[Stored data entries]

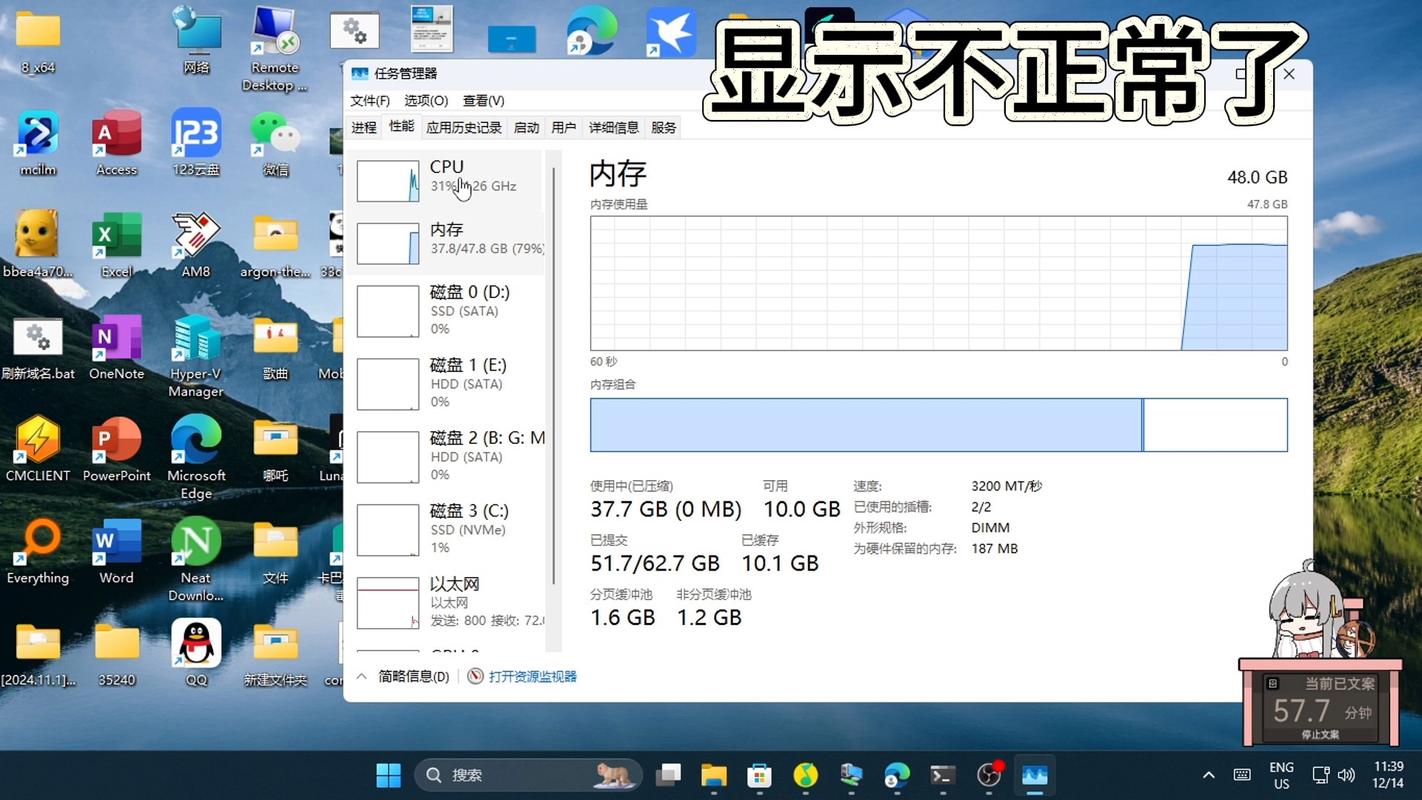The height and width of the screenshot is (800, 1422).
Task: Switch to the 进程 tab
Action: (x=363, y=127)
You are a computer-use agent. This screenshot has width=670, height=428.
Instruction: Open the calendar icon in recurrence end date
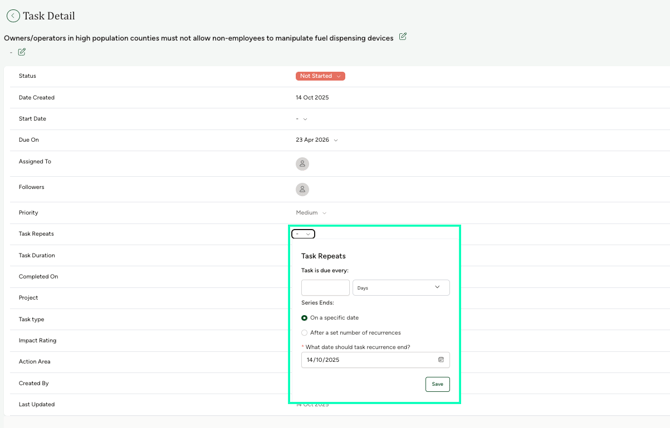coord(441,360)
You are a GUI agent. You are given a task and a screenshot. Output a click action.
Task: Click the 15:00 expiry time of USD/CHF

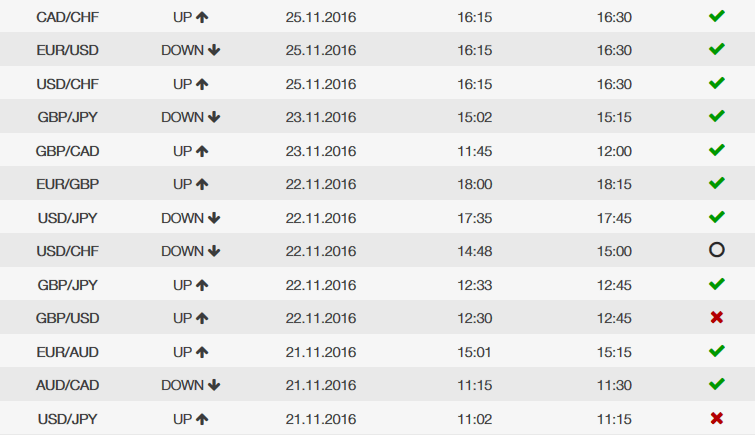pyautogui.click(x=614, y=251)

● Exercise aim
Lines from the one holding "You are a computer-use" down to the last line of the entries above must be retyped exactly, inclusive of both, with no pictures and nothing else.

● Answer to this exercise
You are a computer-use agent. This screenshot has width=670, height=428.
Instruction: Open the calendar icon in recurrence end date
coord(441,360)
You are a GUI agent. You are given a task and a screenshot. Output a click action.
Task: Click the 15:00 expiry time of USD/CHF

pyautogui.click(x=614, y=251)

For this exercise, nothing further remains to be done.